C’est quoi, cette nouvelle folie ? C’est l’application Yuka. D’ailleurs, vous voyez, ils sont très forts, même moi, j’en parle, sans l’utiliser.
Yuka est une appli destinée à scanner votre alimentation. Mais attention, pas une banale application de comptage de calories censée vous aider à perdre du poids (et pouvant vous rendre fou avant…). Yuka s’occupe de votre santé, Yuka vous dit comment bien manger. Yuka vous aide à distinguer les bons et mauvais aliments .
C’est tellement simple, rapide, tentant. On ne se prend plus la tête pour décider entre les céréales au chocolat et celles au miel, entre tel ou tel biscuit, on sort son téléphone de sa poche et Yuka vous dit lequel choisir en fonction de son intérêt santé. Même plus la peine de se battre entre lobbies pour l’étiquetage nutritionnel des aliments, Yuka fait le boulot, que ça plaise ou non aux fabricants.
Limites et dangers
Alors, quoi, moi, diététicienne, je pourrais être contre ?! Certes, à titre personnel, je suis un peu agacée par ce énième coaching nutritionnel. Mais j’y vois surtout plusieurs limites :
– A quoi bon comparer deux produits et choisir le « meilleur » alors que l’équilibre alimentaire est un vaste bricolage basé sur une grande variété alimentaire dans la durée?

- [CONSIGNES]
1. Traduisez en anglais cette phrase du texte sur l'application Yuka : « Yuka est une appli destinée à scanner votre alimentation. »
2. D'après le texte sur l'application Yuka, entre quoi l'application aide-t-elle à faire la distinction ?
3. Reprenez le texte sur l'application Yuka après sa dernière phrase, en poursuivant la liste des limites.
Les lignes qui suivent n'ont aucun rapport avec le texte sur l'application Yuka.

- [Éléments enregistrés du jeu de données]
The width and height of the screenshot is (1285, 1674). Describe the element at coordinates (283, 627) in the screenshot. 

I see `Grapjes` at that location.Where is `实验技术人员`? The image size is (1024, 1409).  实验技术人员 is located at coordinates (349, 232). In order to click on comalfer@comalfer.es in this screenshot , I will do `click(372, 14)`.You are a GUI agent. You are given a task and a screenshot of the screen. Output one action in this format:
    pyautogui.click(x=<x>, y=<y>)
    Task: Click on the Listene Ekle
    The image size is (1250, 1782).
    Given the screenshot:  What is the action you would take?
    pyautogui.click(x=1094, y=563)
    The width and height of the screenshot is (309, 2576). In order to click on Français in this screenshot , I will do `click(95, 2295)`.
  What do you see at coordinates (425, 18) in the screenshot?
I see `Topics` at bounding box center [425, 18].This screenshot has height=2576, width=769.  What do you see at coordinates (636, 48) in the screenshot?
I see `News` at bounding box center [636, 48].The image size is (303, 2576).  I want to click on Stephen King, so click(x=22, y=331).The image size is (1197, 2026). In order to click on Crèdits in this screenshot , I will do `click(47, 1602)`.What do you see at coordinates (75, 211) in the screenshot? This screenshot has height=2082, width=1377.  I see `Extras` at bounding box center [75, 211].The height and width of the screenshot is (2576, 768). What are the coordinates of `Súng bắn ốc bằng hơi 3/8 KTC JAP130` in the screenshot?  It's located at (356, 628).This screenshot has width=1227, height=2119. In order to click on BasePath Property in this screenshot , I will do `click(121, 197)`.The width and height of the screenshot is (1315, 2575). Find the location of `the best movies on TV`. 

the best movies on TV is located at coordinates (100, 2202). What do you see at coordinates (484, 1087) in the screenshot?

- [RÉPONSES DANS L'ORDRE]
1. Yuka is an app designed to scan your food.

2. Entre les bons et les mauvais aliments.

3.
– Est-ce que mieux manger, ce ne serait pas d’abord manger/cuisiner des aliments sans étiquette à scanner ? Ou, si on trouve cela un idéal compliqué à atteindre, ne serait-ce pas choisir les aliments industriels les moins transformés ? Et pour cela, pas besoin d’appli, un coup d’œil rapide à la liste des ingrédients (peu, logiques, simples) suffirait sans doute.
– Utiliser ce genre d’appli, c’est encore une façon de manger avec sa tête plutôt qu’avec son goût, ses préférences, son attention sensorielle.
– Enfin, est-il sage de s’en remettre à une appli pour décider de ce qu’on mange. Verra-t-on bientôt Yuka comme socle de l’éducation alimentaire à l’école ? Sera-t-on confronté à un accord Yuka-Facebook pour que l’appli vous oriente vers un caddie sur mesure façonné par l’analyse de vos données personnelles ?
Est-ce cette façon de manger que nous voulons ? Pour ma part je dis non et je choisis des aliments tracés pour leur goût, leur origine et leur proximité.